►

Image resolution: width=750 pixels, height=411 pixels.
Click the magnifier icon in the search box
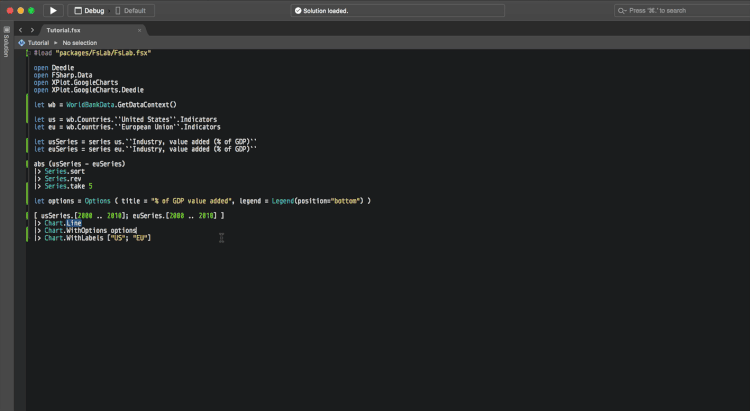622,10
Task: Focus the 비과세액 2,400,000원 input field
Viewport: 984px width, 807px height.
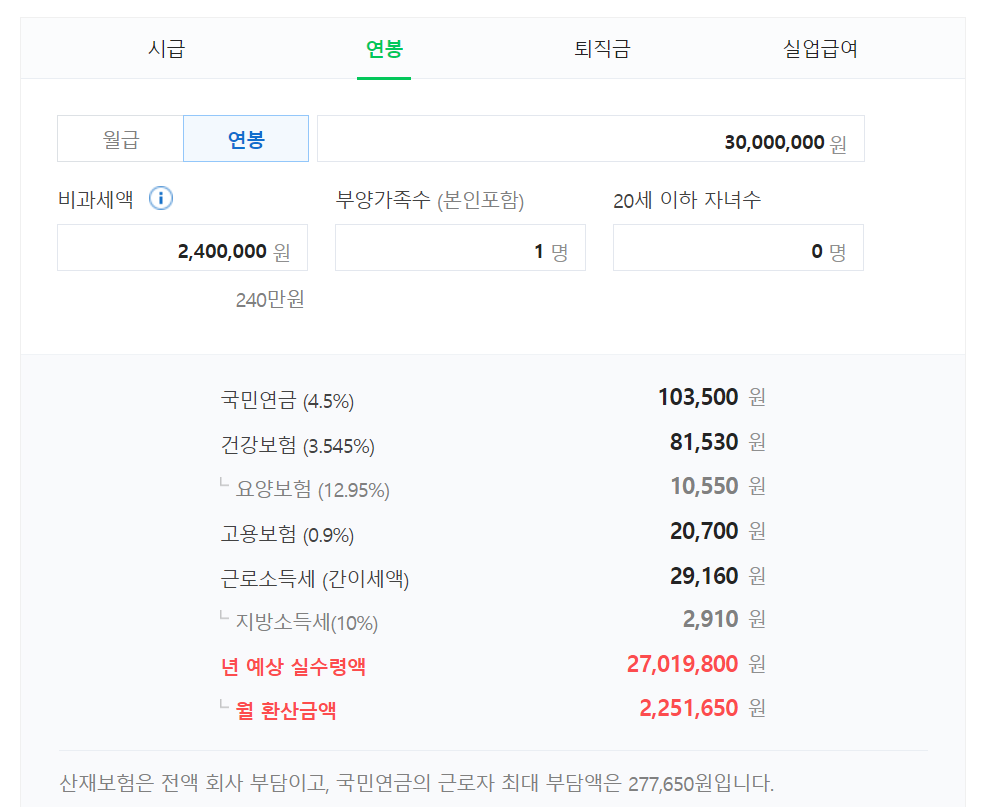Action: pyautogui.click(x=182, y=248)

◄

Update all of the data above by replacing "magnifier icon" with "magnifying glass icon", leaving everything else unchanged, and omit the pictures from the answer.

(Complete answer)
Image resolution: width=750 pixels, height=411 pixels.
Click the magnifying glass icon in the search box
622,10
Task: Focus the 비과세액 2,400,000원 input field
Viewport: 984px width, 807px height.
Action: pyautogui.click(x=182, y=248)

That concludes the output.